Wed Apr 4 07:54:55 PDT 2012

On 4/4/2012 12:08 AM, Charles Davis wrote:
> Proposal:
> Since its humble beginnings in 2001, LLVM has grown from a simple compiler toolkit to an entire family of build tools. Currently, it includes an assembler, a disassembler, a JIT, a C compiler, a debugger, an archiver, various tools for analyzing object files, and even a linker. In fact, just about the only tool missing from this set (aside from various language compilers) is a decompiler--a tool to turn machine code back into LLVM IR. This project proposes adding such a tool.
>
> Some of the information needed to produce such a tool is already present--in the form of target description files, some of which contain patterns used to transform LLVM IR--or, more accurately, a selection DAG--into machine code. Since a decompiler is largely a compiler working in reverse, it should be conceivable to use these patterns to transform machine code back into a selection DAG--and transform that, in turn, back into raw LLVM IR. To actually read machine code, the decompiler will use the MC disassembler to produce MCInst objects, which can be transformed back into CodeGen's MachineInstr representation, so it can be fed through the selection DAG in reverse.
>
> Some DAG->machine code transformations aren't controlled by TableGen patterns, but by custom transformations implemented as C++ code. For those transformations, custom C++ code performing the reverse transformation will be necessary.

This strikes me as an extremely ambitious project, and I wonder how much 
you could actually get done in a summer.

Take the MCInst->MachineInstr conversion.

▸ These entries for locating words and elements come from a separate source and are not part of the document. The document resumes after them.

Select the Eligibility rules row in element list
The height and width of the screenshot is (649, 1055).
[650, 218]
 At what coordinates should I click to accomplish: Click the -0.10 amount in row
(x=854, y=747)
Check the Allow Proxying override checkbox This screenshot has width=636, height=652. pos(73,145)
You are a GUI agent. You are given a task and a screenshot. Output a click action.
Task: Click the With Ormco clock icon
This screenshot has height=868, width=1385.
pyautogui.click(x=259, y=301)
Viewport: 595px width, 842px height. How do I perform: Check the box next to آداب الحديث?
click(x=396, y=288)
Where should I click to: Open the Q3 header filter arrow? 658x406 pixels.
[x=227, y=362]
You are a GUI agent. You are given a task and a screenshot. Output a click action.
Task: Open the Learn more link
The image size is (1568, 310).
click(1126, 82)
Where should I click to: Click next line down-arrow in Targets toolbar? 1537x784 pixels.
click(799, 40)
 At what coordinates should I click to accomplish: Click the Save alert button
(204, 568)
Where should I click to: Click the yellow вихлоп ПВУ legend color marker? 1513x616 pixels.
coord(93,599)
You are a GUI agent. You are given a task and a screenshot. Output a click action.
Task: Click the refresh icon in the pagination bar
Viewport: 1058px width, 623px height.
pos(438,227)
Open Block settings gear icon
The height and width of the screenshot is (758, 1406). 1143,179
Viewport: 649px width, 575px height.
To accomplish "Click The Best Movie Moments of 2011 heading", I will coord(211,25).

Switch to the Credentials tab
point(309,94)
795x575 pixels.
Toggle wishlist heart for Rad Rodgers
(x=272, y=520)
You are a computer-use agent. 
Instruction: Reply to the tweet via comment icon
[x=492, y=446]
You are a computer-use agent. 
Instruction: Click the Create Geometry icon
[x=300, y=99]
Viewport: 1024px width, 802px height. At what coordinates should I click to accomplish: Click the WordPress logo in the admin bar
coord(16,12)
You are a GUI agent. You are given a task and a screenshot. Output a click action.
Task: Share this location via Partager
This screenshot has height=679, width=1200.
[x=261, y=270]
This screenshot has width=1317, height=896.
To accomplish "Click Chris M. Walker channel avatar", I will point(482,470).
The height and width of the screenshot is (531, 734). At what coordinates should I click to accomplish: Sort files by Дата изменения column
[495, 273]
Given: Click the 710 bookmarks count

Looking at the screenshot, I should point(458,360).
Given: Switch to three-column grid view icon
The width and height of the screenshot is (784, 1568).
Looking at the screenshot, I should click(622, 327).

In order to properly do this 
phase, you have to reconstruct functions, basic blocks, control flow... 
as well as identifying global variables and their initializers (should 
they have any). I am not an expert in the state of the art, but some 
experiments with IDA Free indicate that identifying the latter correctly 
(consider arrays where you have references to particular elements of the 
array: you have references to the middle of the array, which would 
generally construct a new symbol offset... arrays of structs are even 
worse!).

Another issue you would have is getting the implicit register usages 
correct... if you leave these out, you would get a MachineFunction that 
you can't do any code generation optimizations on safely. This isn't 
necessarily a problem, but it's something which would need warning 
labels in big, flashing neon signs. In any case, tracking the implicit 
use of registers is critical to being able to do register "deallocation" 
and recovering SSA values for the machine code. It's not clear to me 
that you could let this fall out during the SelectionDAG process.

Finally, it's not clear to me that using a selection DAG would derive 
you much benefit instead of just doing a straight MachineInstr->LLVM IR 
transformation. However, this is not my area of expertise, so I won't 
comment any further in this regard.

-- 
Joshua Cranmer
News submodule owner
DXR coauthor